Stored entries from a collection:

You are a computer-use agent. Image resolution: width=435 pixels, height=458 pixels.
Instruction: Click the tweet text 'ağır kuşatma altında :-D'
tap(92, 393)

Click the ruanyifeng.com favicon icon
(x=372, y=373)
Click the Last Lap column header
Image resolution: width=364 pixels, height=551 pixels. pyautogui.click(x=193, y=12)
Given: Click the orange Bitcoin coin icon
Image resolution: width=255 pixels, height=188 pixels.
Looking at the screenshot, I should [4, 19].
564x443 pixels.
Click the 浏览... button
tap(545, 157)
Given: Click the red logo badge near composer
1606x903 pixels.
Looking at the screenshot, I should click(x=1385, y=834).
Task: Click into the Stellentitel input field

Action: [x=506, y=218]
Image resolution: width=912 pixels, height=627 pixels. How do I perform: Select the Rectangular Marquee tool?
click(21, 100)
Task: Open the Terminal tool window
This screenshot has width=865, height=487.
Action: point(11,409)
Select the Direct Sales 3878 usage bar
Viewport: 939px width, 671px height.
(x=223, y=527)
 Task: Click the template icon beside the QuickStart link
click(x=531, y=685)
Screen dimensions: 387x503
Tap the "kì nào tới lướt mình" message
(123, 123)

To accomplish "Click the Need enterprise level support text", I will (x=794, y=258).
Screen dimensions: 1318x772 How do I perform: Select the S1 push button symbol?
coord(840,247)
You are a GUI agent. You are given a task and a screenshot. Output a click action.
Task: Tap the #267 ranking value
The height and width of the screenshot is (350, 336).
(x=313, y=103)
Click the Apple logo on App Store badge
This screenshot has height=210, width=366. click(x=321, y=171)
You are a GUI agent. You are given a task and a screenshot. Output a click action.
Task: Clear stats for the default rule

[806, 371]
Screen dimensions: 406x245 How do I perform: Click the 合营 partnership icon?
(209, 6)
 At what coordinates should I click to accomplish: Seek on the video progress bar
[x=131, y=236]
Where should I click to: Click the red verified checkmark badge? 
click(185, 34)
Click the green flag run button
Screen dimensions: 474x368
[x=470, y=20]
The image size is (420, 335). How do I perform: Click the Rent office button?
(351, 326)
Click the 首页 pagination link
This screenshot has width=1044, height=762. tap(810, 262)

* [STATED TASK] Reproduce every one of the entries above, line for line, with no changes.

* [CORRECT RESPONSE]
You are a computer-use agent. Image resolution: width=435 pixels, height=458 pixels.
Instruction: Click the tweet text 'ağır kuşatma altında :-D'
tap(92, 393)

Click the ruanyifeng.com favicon icon
(x=372, y=373)
Click the Last Lap column header
Image resolution: width=364 pixels, height=551 pixels. pyautogui.click(x=193, y=12)
Given: Click the orange Bitcoin coin icon
Image resolution: width=255 pixels, height=188 pixels.
Looking at the screenshot, I should [4, 19].
564x443 pixels.
Click the 浏览... button
tap(545, 157)
Given: Click the red logo badge near composer
1606x903 pixels.
Looking at the screenshot, I should click(x=1385, y=834).
Task: Click into the Stellentitel input field

Action: [x=506, y=218]
Image resolution: width=912 pixels, height=627 pixels. How do I perform: Select the Rectangular Marquee tool?
click(21, 100)
Task: Open the Terminal tool window
This screenshot has width=865, height=487.
Action: point(11,409)
Select the Direct Sales 3878 usage bar
Viewport: 939px width, 671px height.
(x=223, y=527)
 Task: Click the template icon beside the QuickStart link
click(x=531, y=685)
Screen dimensions: 387x503
Tap the "kì nào tới lướt mình" message
(123, 123)

To accomplish "Click the Need enterprise level support text", I will (x=794, y=258).
Screen dimensions: 1318x772 How do I perform: Select the S1 push button symbol?
coord(840,247)
You are a GUI agent. You are given a task and a screenshot. Output a click action.
Task: Tap the #267 ranking value
The height and width of the screenshot is (350, 336).
(x=313, y=103)
Click the Apple logo on App Store badge
This screenshot has height=210, width=366. click(x=321, y=171)
You are a GUI agent. You are given a task and a screenshot. Output a click action.
Task: Clear stats for the default rule

[806, 371]
Screen dimensions: 406x245 How do I perform: Click the 合营 partnership icon?
(209, 6)
 At what coordinates should I click to accomplish: Seek on the video progress bar
[x=131, y=236]
Where should I click to: Click the red verified checkmark badge? 
click(185, 34)
Click the green flag run button
Screen dimensions: 474x368
[x=470, y=20]
The image size is (420, 335). How do I perform: Click the Rent office button?
(351, 326)
Click the 首页 pagination link
This screenshot has width=1044, height=762. tap(810, 262)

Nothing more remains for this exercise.